### Passage shown
37. Fatal and Nonfatal Construction Injuries in Selected Industrial Countries

In 2013, construction fatal injury rates reported by selected industrial countries ranged from 1.0 to 24.6 deaths per 100,000 workers (chart 37a). The reported construction fatality rate in the United States was relatively high among these countries, at 9.7 deaths per 100,000 full-time equivalent workers (FTEs, see Glossary). This rate was lower than the rates for Switzerland and Belgium, but more than triple the rate for Finland and Australia, and more than five times the rate for the United Kingdom and Sweden.           

In contrast, the nonfatal injury rate in the U.S. construction industry was relatively low compared to most selected countries, at 1.5 injuries per 100 FTEs in 2013 (chart 37b), which suggests nonfatal injuries may be underreported (see pages 38, 40, and 41).  Compared to the U.S., France, Spain, Finland, and Germany had lower fatality rates but higher nonfatal injury rates.

Most of the data reported here are from the International Labour Organization (ILO),1 which compiles statistics on fatal and nonfatal occupational injuries provided by represented countries. Due to the wide variability in data collection and reporting, comparisons across countries must be made with caution.

### Stored data
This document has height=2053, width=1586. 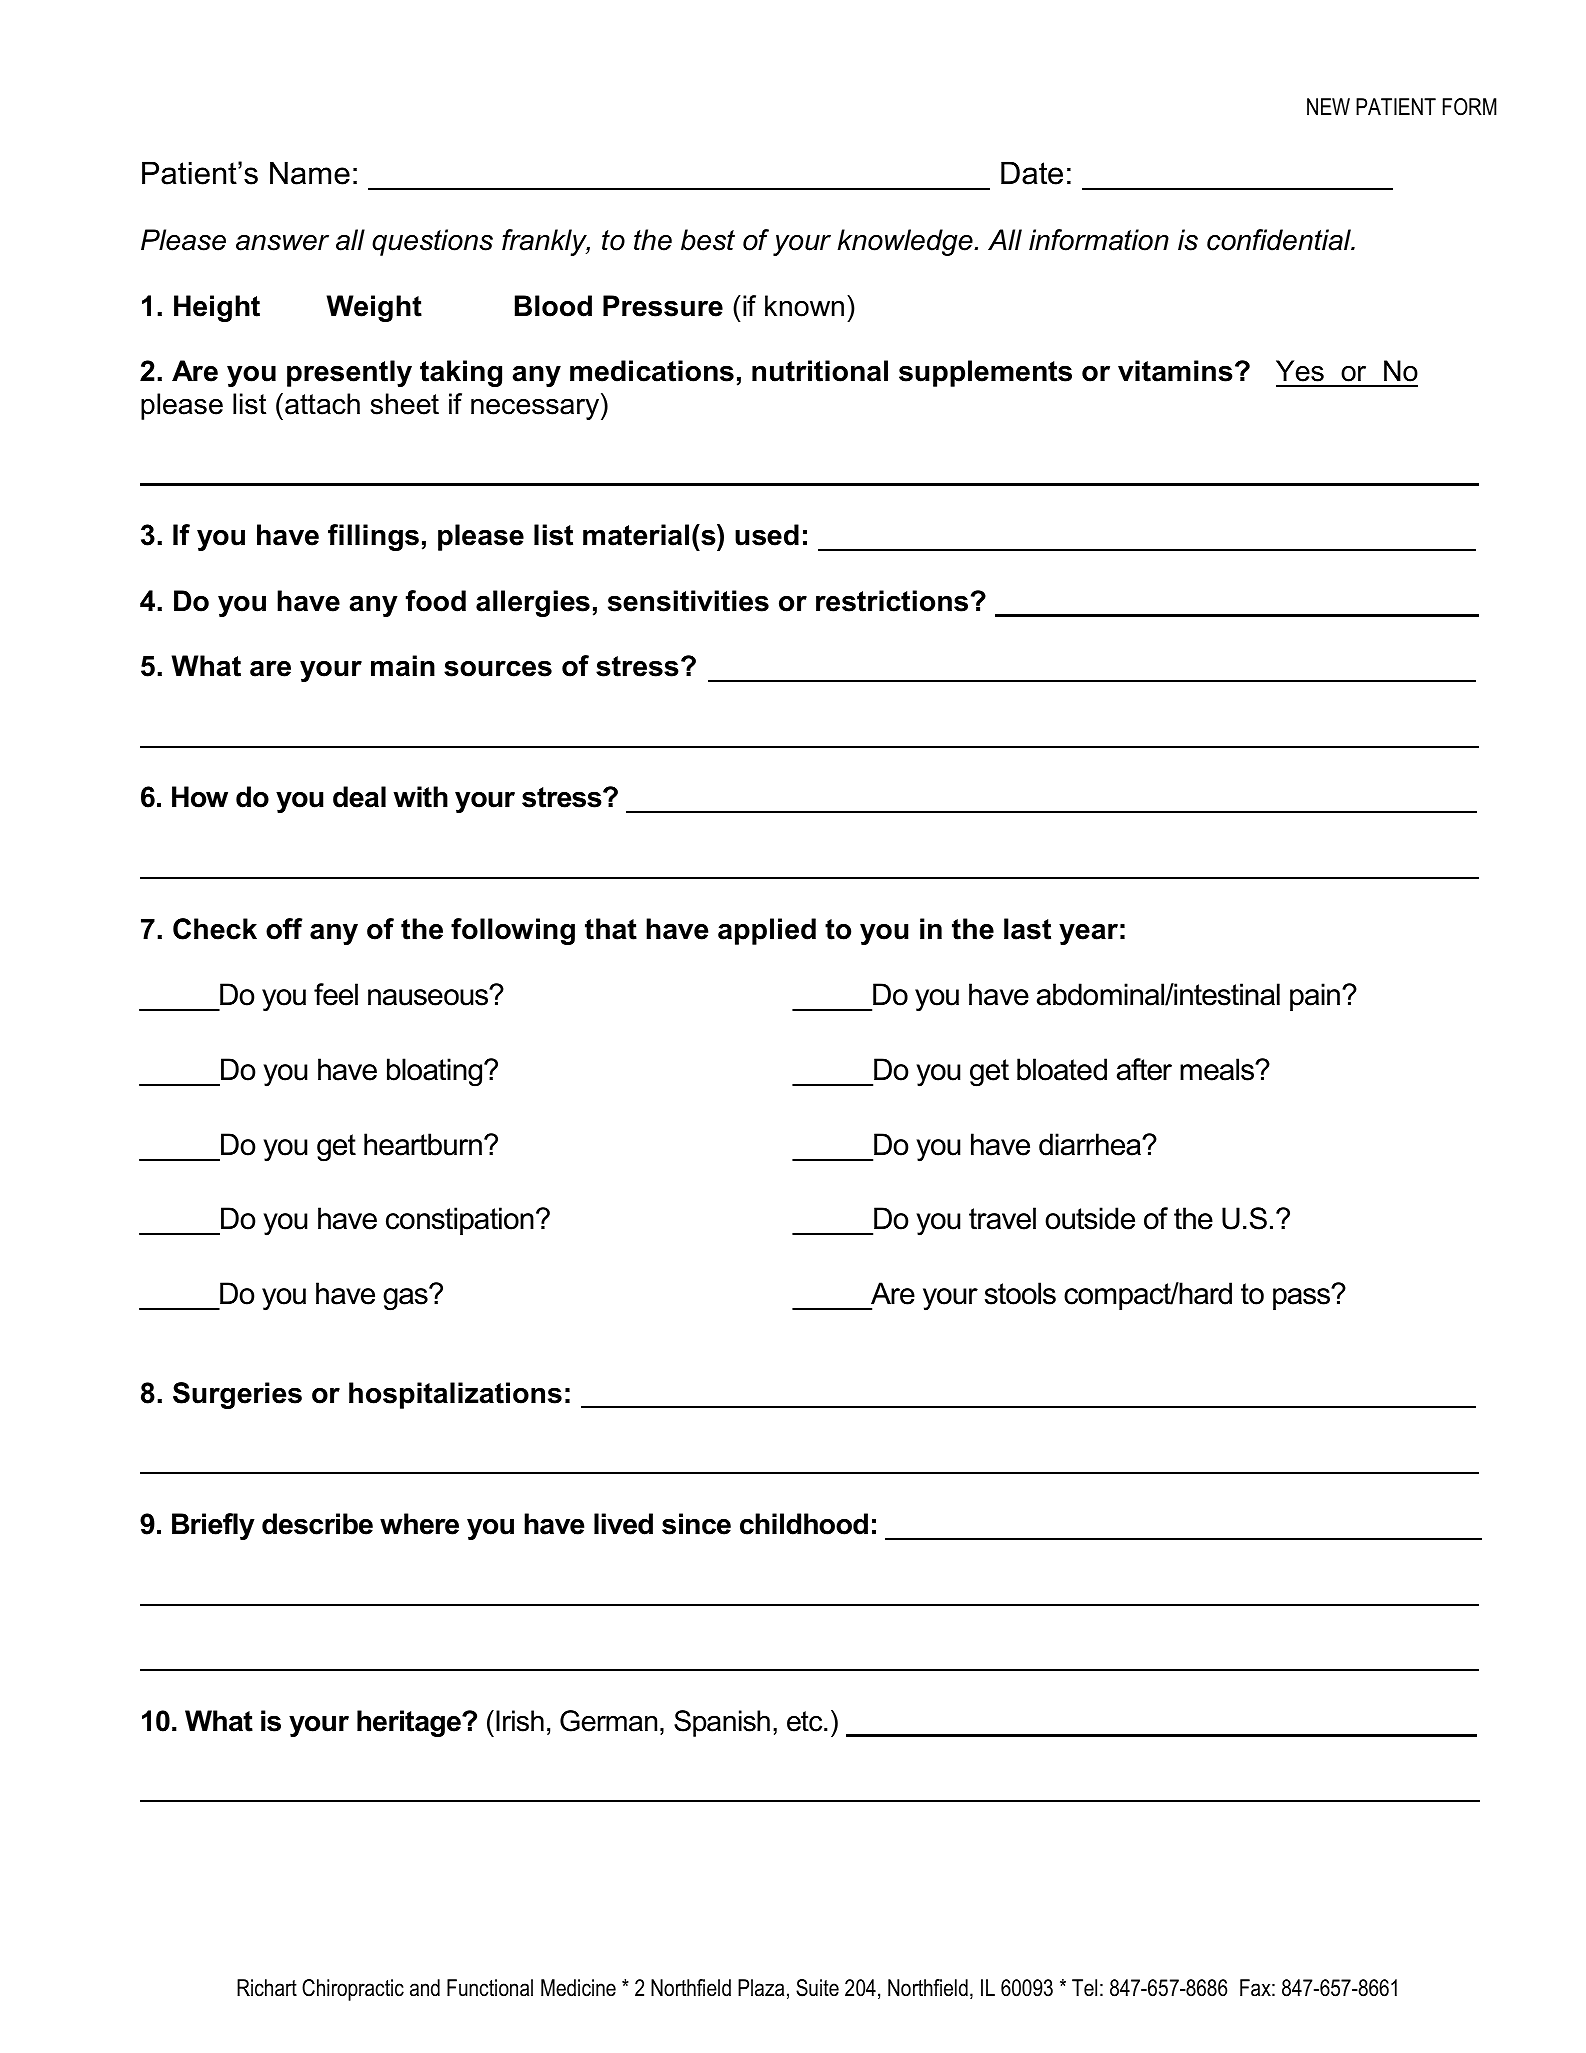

### Tasks to perform
(A) In the passage on construction injuries, what was the reported U.S. construction fatality rate in 2013?
(B) Pick up the passage on construction injuries after its last sentence and keep writing it.

### Responses per task
(A) 9.7 deaths per 100,000 full-time equivalent workers

(B)
Except for the United States, most countries use insurance and administrative records as data sources (chart 37c). The U.S. collects data through the Census of Fatal Occupational Injuries and the Survey of Occupational Injuries and Illnesses (see page 38). Countries that base their data on insurance records include only insured employees in their calculations; some include all reported cases, while others include only events that result in compensation.

Inclusion of self-employed workers differs by country as well. Germany covers both wage-and-salary workers and self-employed workers, whereas in Canada, self-employed workers are included if they opt for coverage, and in the United Kingdom, certain self-employed workers are subject to exemption. Other countries such as Australia, exclude self-employed workers.1,2 In the United States, self-employed workers are included in the fatality data, but excluded in the nonfatal injury data.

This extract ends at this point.